The Bank of England (BoE) has issued a cautionary note about the growing vulnerabilities in the financial system due to hedge funds’ record-setting short positions against US government bonds, according to a report by the Financial Times.
These positions, which have ballooned to a historic high of $1tn, could potentially destabilise markets if unwound quickly, the BoE stated on Wednesday.
The central bank’s warning comes as part of a report summarising discussions from its September financial policy committee meeting, highlighting concerns that these large-scale short bets, primarily part of “basis trades” strategies, could amplify future market stress. Basis trades are commonly employed by hedge funds to profit from price discrepancies between US Treasury bonds and their associated futures contracts.
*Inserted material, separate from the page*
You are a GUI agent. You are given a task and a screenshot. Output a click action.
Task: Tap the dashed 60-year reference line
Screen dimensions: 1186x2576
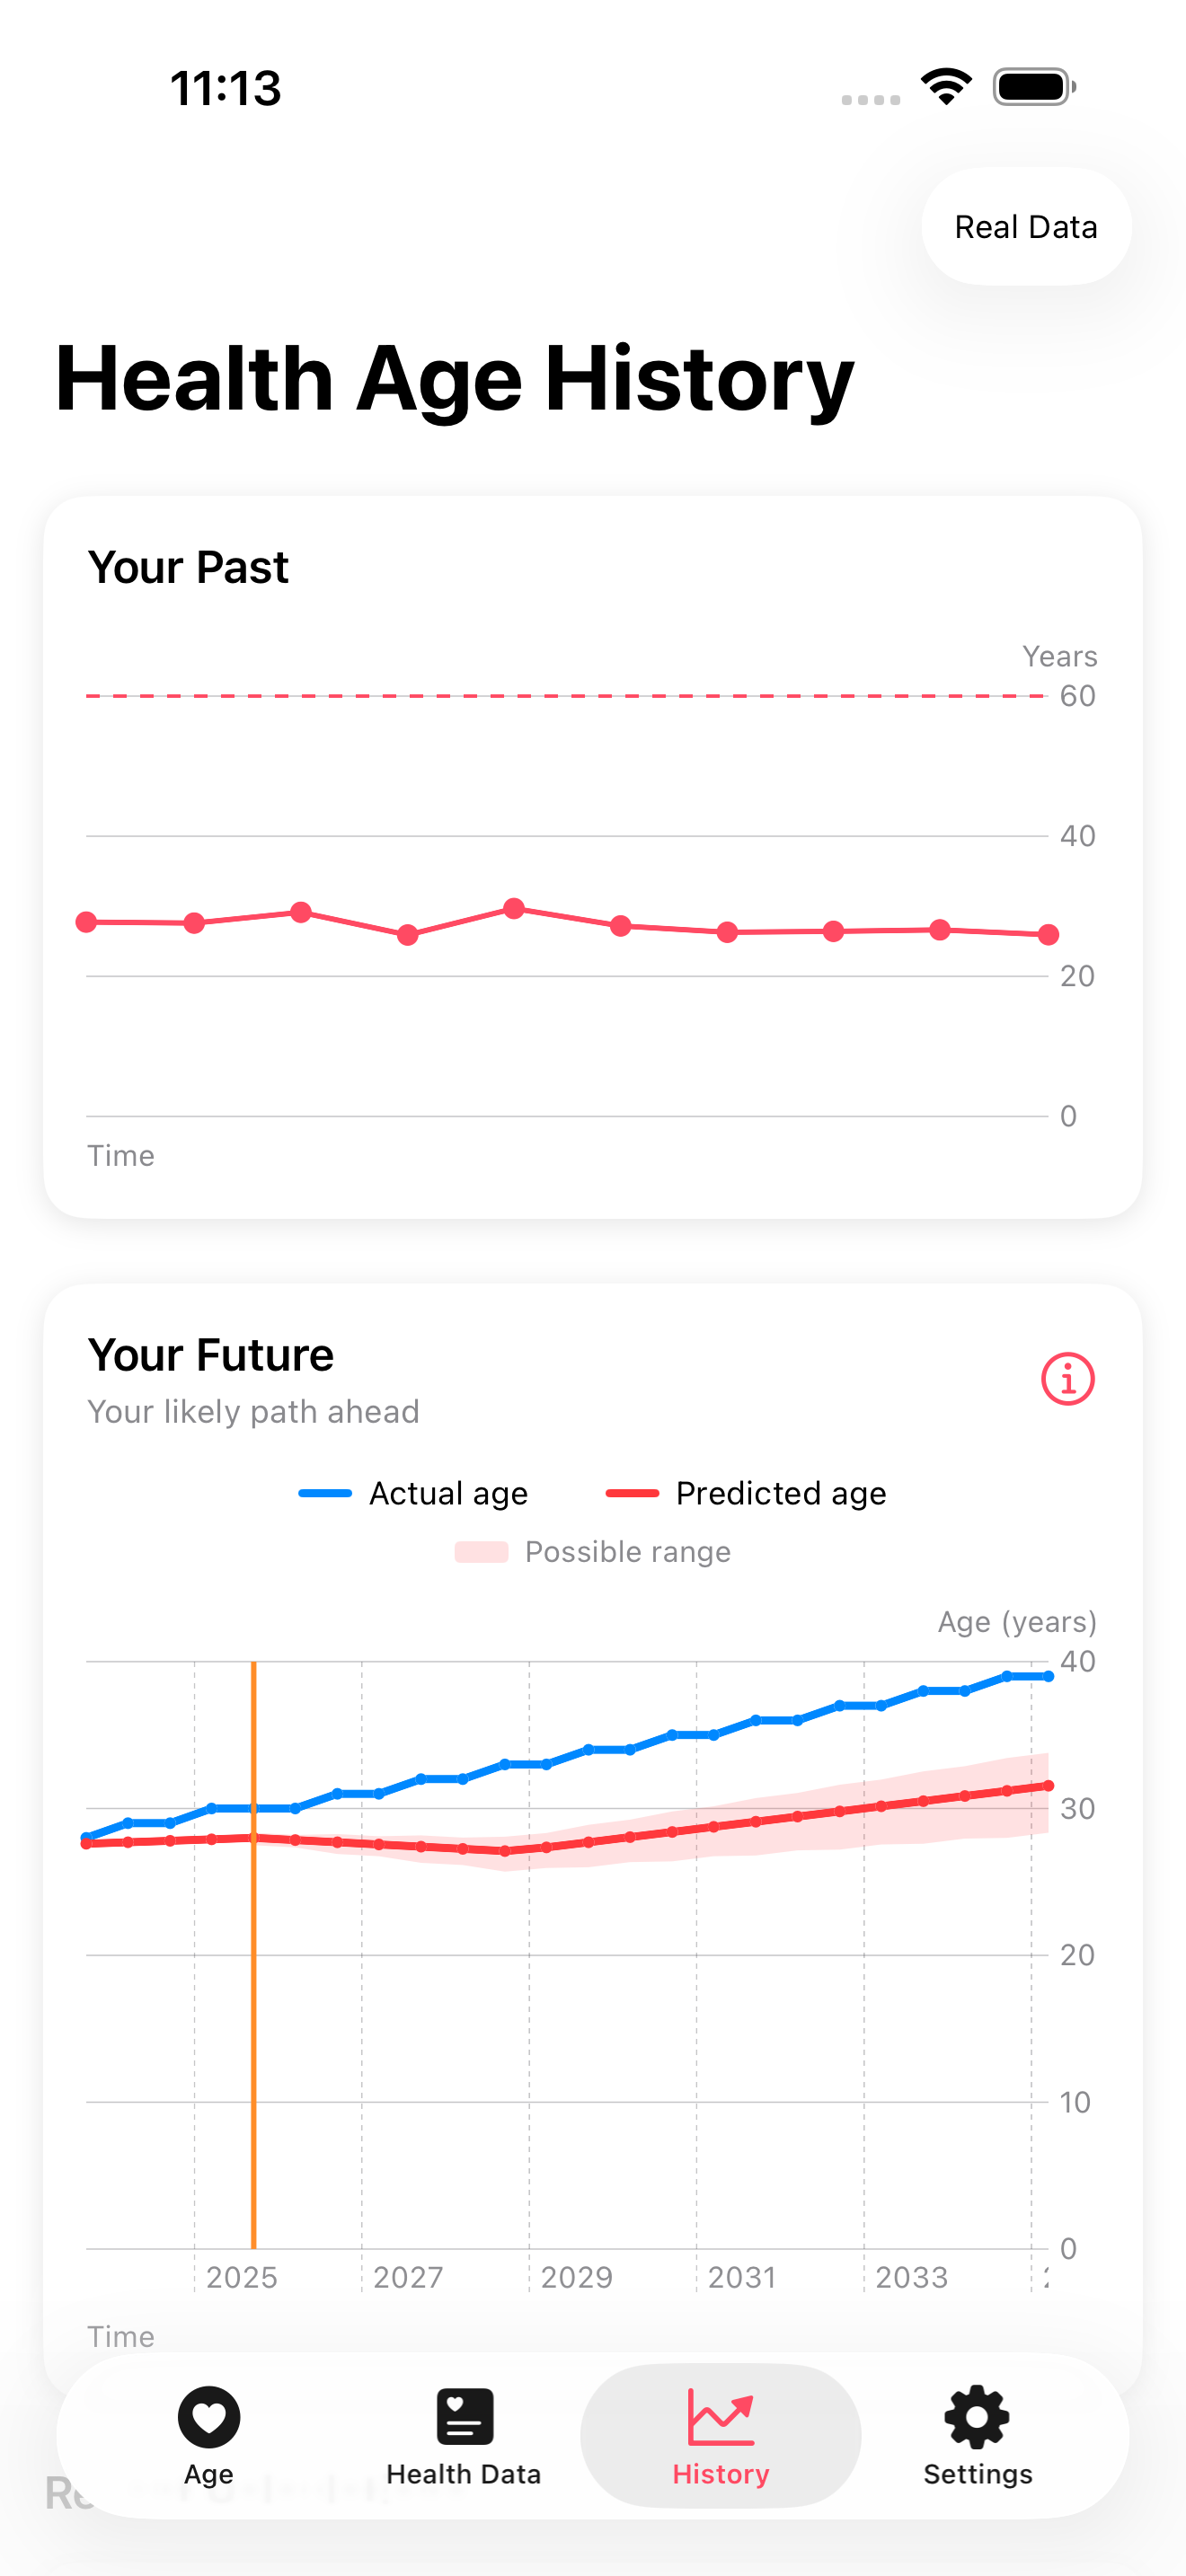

“If these short positions were rapidly closed, it could significantly amplify the impact of future financial stress,” the BoE noted. “Recent volatility in global markets underscores the potential for market-based finance to exacerbate shocks.”
The BoE pointed to a period of heightened market turbulence in August as a case study of how leveraged positions can intensify price swings. While there was no immediate spillover into core financial markets, the central bank cautioned that the situation might have been different had economic news been less favourable or if deleveraging had been more severe.
It added that the continued “stretched” asset valuations left markets “susceptible to a sharp correction.”
The Bank of England warned that several factors could trigger a rapid unwinding of hedge fund positions in the US Treasury market, which serves as a global benchmark for funding costs. These include disruptions in the repo market, a sudden increase in counterparty credit risk, or substantial losses incurred by investors engaged in basis trades.
This concern is heightened by the Federal Reserve’s recent aggressive interest rate cuts and uncertainty surrounding the upcoming US presidential election, which could both contribute to further volatility in US Treasury markets.